- [Aim of the exercise]: From the top of the entries below through the line containing "Task: Open Daily check-in calendar icon", return every line exactly as written, please, and stop there.

Stored items from a collection
- - -
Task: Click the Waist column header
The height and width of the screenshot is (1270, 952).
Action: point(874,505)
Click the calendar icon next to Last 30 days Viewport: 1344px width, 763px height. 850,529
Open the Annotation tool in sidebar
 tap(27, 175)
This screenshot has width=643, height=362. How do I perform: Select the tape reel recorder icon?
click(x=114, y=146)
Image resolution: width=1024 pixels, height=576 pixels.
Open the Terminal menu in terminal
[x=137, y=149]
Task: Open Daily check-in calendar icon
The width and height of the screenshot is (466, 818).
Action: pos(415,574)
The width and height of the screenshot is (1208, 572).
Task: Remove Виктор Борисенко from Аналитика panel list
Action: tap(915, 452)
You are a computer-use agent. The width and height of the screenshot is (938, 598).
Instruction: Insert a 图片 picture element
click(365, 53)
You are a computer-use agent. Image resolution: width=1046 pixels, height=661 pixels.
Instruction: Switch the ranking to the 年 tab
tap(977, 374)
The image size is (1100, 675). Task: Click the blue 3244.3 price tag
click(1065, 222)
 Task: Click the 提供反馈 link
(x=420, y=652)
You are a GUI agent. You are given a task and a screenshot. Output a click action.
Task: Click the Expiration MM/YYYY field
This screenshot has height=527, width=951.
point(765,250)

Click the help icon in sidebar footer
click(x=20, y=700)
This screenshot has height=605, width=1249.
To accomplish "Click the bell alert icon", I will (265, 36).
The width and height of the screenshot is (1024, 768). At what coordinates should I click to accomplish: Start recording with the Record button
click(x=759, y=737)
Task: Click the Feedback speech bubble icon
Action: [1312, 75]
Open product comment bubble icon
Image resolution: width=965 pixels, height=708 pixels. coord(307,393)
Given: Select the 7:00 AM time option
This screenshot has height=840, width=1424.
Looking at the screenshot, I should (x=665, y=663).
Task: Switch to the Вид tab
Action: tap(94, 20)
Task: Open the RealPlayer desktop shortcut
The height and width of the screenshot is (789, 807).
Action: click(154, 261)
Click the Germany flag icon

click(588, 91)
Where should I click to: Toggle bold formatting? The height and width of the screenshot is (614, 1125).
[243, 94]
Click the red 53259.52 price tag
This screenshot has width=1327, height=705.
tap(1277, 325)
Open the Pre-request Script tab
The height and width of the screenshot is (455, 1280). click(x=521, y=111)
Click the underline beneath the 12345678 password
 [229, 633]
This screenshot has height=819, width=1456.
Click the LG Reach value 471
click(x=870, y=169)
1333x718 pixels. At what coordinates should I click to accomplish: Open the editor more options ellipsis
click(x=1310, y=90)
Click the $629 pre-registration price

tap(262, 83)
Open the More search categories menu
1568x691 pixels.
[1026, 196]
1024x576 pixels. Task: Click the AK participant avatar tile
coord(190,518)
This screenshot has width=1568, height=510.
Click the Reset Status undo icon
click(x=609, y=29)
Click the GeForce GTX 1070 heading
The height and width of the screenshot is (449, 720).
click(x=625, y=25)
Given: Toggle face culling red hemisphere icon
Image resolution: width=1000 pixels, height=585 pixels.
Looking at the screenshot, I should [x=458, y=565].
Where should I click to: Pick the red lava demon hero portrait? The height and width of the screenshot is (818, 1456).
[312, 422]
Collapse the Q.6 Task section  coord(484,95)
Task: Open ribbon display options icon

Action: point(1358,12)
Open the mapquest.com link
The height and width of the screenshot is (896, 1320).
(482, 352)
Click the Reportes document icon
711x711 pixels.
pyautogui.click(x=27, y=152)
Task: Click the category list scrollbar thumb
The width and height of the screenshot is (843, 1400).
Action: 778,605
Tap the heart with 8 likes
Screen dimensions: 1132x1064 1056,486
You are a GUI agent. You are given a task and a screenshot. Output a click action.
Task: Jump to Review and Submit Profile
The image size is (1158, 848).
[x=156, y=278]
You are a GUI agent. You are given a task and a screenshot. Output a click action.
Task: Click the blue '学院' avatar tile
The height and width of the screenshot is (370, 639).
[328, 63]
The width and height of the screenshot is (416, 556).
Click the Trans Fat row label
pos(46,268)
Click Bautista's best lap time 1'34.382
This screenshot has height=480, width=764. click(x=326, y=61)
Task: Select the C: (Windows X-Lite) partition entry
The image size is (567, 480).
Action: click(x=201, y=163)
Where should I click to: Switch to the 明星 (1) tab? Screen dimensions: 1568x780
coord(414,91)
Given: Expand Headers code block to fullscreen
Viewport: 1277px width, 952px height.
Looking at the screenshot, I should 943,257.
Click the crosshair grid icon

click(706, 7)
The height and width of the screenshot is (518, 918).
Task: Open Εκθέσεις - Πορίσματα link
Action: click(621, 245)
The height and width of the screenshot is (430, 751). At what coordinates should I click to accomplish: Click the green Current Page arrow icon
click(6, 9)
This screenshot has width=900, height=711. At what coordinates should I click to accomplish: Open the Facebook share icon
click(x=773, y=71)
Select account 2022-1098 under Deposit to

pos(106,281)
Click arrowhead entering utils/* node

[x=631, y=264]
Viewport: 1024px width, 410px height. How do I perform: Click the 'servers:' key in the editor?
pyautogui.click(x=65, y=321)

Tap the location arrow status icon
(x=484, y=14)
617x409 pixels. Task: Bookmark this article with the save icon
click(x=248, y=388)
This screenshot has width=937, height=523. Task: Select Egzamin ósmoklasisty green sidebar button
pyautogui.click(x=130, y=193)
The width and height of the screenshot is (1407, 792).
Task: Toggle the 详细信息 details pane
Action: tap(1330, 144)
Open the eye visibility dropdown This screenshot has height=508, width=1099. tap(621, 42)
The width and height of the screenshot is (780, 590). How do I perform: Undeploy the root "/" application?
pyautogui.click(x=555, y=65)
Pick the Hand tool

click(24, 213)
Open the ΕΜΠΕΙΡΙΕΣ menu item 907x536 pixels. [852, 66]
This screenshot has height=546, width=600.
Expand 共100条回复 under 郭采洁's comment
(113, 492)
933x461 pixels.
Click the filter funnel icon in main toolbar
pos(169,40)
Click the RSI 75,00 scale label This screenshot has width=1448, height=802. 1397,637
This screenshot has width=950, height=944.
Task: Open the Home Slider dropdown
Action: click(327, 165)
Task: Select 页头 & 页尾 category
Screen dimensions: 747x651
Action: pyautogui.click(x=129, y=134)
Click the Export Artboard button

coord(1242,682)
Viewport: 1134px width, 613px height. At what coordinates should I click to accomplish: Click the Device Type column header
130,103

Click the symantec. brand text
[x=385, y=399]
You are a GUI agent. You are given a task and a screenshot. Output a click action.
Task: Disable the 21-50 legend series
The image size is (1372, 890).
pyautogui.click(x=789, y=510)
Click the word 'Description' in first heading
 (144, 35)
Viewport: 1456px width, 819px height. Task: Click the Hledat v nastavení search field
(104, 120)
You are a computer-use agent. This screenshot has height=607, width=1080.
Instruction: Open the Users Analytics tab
- - -
- [Answer below]:
Task: Click the Waist column header
The height and width of the screenshot is (1270, 952).
Action: point(874,505)
Click the calendar icon next to Last 30 days Viewport: 1344px width, 763px height. 850,529
Open the Annotation tool in sidebar
 tap(27, 175)
This screenshot has width=643, height=362. How do I perform: Select the tape reel recorder icon?
click(x=114, y=146)
Image resolution: width=1024 pixels, height=576 pixels.
Open the Terminal menu in terminal
[x=137, y=149]
Task: Open Daily check-in calendar icon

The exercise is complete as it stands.